Efetivamente, a Rio+10 aderiu às agendas da Declaração de Doha (da Organização Mundial do Comércio – OMC) e do Consenso de Monterrey (patrocinado pelo FMI, o Banco Mundial, a OMC e importantes delegados empresariais), dando ênfase a conceitos como crescimento econômico, investimento estrangeiro direto e liberalização do comércio, como requisitos para o “desenvolvimento sustentável”.

A resposta popular se fez ouvir: umas 20.000 pessoas marcharam do humilde distrito de Alexandra até a sede da cúpula, no rico bairro de Sandton, em protesto contra o que qualificaram de “apartheid econômico mundial”.

Com a continuidade das lutas populares, o grande capital se disfarçou de verde para ocupar todos os espaços. Cada vez mais, começaram a proliferar os mecanismos de certificação que pretendem converter em “sustentáveis” ou “responsáveis” empreendimentos destrutivos, como as monoculturas em grande escala. Em um movimento de prestidigitação, o antigo compromisso de reduzir as emissões de carbono por parte dos países do Norte se converteu em oportunidades de negócio dentro do mercado de carbono. Com um canetaço, as transnacionais deixaram de fazer parte do problema e passaram a ser a parte central da solução.

Como exemplo, a empresa britânica Schroders é líder internacional no manejo de ativos. Em 2007, criou um fundo de investimento vinculado à mudança climática. Seu diretor, Robin Stoakley, anunciava entusiastamente as possibilidades de lucro oferecidas pela crise ambiental: “Acreditamos que há lucratividades excelentes disponíveis aos investimentos feitos em empresas que se beneficiarão dos esforços para mitigar e se adaptar à mudança climática. Enfrentar a mudança climática provavelmente será o maior tema de investimentos em nível global nos próximos 20 anos ou mais” (citado em “Economía verde. El asalto final a los bienes comunes”,http://www.wrm.org.uy/temas/Economia_Verde/asalto_final_a_los_bienes_comunes.pdf).

E assim chegamos à Rio+20, outra Conferência da ONU sobre Desenvolvimento Sustentável, em um contexto em que a globalização econômica e financeira arrastou as sociedades a uma competição cada vez maior, na qual a mercantilização e a privatização alcançam os âmbitos mais impensáveis. Com seu manto técnico-científico, os direitos desapareceram das mesas de discussão e se impuseram ao mercado como única solução possível para os problemas.

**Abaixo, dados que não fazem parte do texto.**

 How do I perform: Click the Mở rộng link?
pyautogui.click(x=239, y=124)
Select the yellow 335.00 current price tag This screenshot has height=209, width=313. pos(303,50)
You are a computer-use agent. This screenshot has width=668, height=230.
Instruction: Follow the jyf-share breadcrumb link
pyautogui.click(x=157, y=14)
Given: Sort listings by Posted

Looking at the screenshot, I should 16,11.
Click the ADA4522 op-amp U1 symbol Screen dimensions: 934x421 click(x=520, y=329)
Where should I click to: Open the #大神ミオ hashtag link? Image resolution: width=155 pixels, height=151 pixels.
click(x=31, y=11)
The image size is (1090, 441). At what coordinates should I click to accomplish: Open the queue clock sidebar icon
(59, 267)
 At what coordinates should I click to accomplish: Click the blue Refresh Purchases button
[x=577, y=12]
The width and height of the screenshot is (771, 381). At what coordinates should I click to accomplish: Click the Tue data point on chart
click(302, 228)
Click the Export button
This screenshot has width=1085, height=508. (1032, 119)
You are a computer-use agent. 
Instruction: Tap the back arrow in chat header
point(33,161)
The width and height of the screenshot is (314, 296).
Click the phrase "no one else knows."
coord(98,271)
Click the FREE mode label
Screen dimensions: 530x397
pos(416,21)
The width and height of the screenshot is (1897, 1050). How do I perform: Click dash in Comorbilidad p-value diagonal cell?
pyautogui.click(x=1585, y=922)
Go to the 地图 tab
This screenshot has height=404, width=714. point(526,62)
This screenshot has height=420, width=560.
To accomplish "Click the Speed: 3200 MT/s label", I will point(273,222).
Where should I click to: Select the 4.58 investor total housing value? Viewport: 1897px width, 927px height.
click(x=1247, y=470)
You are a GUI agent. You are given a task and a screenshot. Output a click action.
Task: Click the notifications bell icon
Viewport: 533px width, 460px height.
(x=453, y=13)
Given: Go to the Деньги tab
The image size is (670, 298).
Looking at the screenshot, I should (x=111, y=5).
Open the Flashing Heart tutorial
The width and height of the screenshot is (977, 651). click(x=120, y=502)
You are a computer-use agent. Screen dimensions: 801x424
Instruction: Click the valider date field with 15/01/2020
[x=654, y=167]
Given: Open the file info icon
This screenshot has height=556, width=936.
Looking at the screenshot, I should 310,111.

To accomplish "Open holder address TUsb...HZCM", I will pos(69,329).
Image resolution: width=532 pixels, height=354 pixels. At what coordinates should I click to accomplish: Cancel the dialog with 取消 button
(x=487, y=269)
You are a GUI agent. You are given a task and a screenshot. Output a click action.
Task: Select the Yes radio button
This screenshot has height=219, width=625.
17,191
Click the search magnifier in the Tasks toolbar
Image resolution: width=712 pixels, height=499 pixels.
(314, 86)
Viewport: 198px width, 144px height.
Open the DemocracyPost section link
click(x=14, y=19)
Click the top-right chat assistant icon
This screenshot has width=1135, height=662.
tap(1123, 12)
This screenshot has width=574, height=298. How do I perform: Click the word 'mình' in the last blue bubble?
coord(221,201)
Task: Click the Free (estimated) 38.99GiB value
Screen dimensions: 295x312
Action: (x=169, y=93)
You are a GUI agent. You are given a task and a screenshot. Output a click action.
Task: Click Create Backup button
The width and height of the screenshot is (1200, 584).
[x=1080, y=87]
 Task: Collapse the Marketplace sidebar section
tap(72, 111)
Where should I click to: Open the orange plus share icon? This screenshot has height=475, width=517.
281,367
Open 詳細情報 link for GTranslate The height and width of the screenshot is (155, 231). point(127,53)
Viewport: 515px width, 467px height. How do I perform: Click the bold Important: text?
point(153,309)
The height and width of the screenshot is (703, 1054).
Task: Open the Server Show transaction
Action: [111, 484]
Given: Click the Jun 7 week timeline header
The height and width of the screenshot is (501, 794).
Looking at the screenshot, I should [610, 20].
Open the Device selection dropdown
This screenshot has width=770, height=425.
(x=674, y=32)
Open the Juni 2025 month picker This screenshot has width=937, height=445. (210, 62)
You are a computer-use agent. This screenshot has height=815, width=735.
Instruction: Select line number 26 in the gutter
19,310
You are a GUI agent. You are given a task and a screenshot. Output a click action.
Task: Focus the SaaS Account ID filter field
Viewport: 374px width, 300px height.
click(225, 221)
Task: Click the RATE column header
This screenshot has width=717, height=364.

A Rio+20 não desperta alegrias nem esperanças entre organizações e movimentos sociais, que, projetando além da Conferência, construíram a Cúpula dos Povos, também realizada no Rio de Janeiro, de 15 a 23 deste mês, em paralelo à conferência oficial. Por justiça social e ambiental, contra a mercantilização da vida e da natureza, e em defesa dos bens comuns, as organizações, redes e movimentos sociais resistirão à nefasta arquitetura empresarial que se pretende impor: a “economia verde”, da qual temos falado muito nos boletins deste ano.

É por isso que esta Cúpula dos Povos terá como eixos as causas estruturais da crise ambiental e as falsas soluções apresentadas por governos e o setor empresarial, as soluções dos Povos, a articulação de campanhas e lutas em comum. As experiências e os projetos que mostram como é possível viver em sociedade de modo fraterno e sustentável resistirão ao individualismo e à destruição do paradigma dominante. Porque, embora nos tenham roubado o caminho, continua havendo corações que batem no desejo de abrir outros caminhos rumo a um mundo em que floresça a esperança.